**Instructions for the task**
Format the data from the line containing "Click the green" through the end of the data as a Markdown table with the columns Row and Line. Number each line in Row and leave blank lines out.

**Data for processing**

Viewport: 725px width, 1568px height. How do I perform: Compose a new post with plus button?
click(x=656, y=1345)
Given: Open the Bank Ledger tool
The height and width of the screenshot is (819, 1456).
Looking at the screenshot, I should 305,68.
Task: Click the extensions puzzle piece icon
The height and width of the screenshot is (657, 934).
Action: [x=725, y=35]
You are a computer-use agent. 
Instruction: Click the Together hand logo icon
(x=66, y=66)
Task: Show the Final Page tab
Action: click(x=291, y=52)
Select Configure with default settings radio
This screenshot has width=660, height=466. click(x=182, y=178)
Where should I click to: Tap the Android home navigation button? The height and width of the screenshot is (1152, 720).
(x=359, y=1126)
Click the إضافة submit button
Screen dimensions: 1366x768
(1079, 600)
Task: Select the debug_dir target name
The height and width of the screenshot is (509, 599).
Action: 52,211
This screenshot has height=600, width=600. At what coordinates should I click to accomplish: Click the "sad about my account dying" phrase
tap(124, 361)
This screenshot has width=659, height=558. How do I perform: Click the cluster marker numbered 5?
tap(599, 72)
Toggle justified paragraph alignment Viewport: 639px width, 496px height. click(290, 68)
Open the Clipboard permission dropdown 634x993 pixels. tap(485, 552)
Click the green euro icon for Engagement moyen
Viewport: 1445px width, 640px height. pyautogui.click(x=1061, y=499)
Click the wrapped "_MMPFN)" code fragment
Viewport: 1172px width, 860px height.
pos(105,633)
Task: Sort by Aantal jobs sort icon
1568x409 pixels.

**Output for this task**
| Row | Line |
|---|---|
| 1 | Click the green euro icon for Engagement moyen |
| 2 | Viewport: 1445px width, 640px height. pyautogui.click(x=1061, y=499) |
| 3 | Click the wrapped "_MMPFN)" code fragment |
| 4 | Viewport: 1172px width, 860px height. |
| 5 | pos(105,633) |
| 6 | Task: Sort by Aantal jobs sort icon |
| 7 | 1568x409 pixels. |